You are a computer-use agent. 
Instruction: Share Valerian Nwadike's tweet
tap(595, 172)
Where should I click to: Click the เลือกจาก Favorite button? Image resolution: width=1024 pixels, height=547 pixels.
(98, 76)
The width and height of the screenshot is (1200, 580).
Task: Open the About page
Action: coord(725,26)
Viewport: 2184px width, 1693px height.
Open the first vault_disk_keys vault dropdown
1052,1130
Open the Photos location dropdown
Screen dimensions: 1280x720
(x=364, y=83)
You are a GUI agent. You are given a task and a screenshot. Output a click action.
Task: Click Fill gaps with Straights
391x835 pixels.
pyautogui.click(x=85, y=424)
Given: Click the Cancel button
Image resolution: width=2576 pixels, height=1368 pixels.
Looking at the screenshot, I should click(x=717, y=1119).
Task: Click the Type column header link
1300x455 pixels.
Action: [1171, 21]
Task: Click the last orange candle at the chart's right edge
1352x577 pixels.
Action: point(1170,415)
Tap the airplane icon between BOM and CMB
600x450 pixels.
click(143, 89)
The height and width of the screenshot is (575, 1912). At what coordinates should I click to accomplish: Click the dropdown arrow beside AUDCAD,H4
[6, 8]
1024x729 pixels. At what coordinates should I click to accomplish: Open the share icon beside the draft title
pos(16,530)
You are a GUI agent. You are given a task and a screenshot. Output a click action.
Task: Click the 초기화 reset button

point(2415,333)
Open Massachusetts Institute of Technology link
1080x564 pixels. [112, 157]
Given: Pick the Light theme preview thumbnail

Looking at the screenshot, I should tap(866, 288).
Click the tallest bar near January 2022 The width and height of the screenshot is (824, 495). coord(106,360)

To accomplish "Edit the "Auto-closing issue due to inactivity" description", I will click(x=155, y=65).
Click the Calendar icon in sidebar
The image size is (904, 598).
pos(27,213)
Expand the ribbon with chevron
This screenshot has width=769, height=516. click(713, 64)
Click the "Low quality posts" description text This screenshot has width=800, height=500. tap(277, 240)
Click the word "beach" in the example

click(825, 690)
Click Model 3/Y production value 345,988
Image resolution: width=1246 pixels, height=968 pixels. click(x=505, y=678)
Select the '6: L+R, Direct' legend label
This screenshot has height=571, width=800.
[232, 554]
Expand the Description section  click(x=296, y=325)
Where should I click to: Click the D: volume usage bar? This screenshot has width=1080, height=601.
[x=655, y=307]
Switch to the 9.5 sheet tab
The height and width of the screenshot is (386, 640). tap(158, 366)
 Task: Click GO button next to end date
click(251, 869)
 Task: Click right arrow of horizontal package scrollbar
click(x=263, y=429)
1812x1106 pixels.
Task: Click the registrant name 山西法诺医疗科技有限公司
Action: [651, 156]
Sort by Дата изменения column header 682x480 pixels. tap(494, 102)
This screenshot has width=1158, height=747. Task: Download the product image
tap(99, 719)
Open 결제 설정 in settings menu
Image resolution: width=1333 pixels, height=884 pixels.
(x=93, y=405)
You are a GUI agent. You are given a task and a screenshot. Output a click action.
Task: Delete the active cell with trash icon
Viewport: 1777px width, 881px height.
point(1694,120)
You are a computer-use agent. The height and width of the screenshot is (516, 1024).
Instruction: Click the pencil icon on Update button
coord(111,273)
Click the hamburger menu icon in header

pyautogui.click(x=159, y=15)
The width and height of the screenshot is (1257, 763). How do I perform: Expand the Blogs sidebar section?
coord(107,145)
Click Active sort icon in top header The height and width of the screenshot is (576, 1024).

YOUR INSTRUCTIONS
Please copy out the listing exactly as it stands, everything from the line containing "The height and width of the screenshot is (575, 1912)." down to the line containing "click(251, 869)", including both of those lines.

EXPECTED ANSWER
The height and width of the screenshot is (575, 1912). At what coordinates should I click to accomplish: Click the dropdown arrow beside AUDCAD,H4
[6, 8]
1024x729 pixels. At what coordinates should I click to accomplish: Open the share icon beside the draft title
pos(16,530)
You are a GUI agent. You are given a task and a screenshot. Output a click action.
Task: Click the 초기화 reset button

point(2415,333)
Open Massachusetts Institute of Technology link
1080x564 pixels. [112, 157]
Given: Pick the Light theme preview thumbnail

Looking at the screenshot, I should tap(866, 288).
Click the tallest bar near January 2022 The width and height of the screenshot is (824, 495). coord(106,360)

To accomplish "Edit the "Auto-closing issue due to inactivity" description", I will click(x=155, y=65).
Click the Calendar icon in sidebar
The image size is (904, 598).
pos(27,213)
Expand the ribbon with chevron
This screenshot has width=769, height=516. click(713, 64)
Click the "Low quality posts" description text This screenshot has width=800, height=500. tap(277, 240)
Click the word "beach" in the example

click(825, 690)
Click Model 3/Y production value 345,988
Image resolution: width=1246 pixels, height=968 pixels. click(x=505, y=678)
Select the '6: L+R, Direct' legend label
This screenshot has height=571, width=800.
[232, 554]
Expand the Description section  click(x=296, y=325)
Where should I click to: Click the D: volume usage bar? This screenshot has width=1080, height=601.
[x=655, y=307]
Switch to the 9.5 sheet tab
The height and width of the screenshot is (386, 640). tap(158, 366)
 Task: Click GO button next to end date
click(251, 869)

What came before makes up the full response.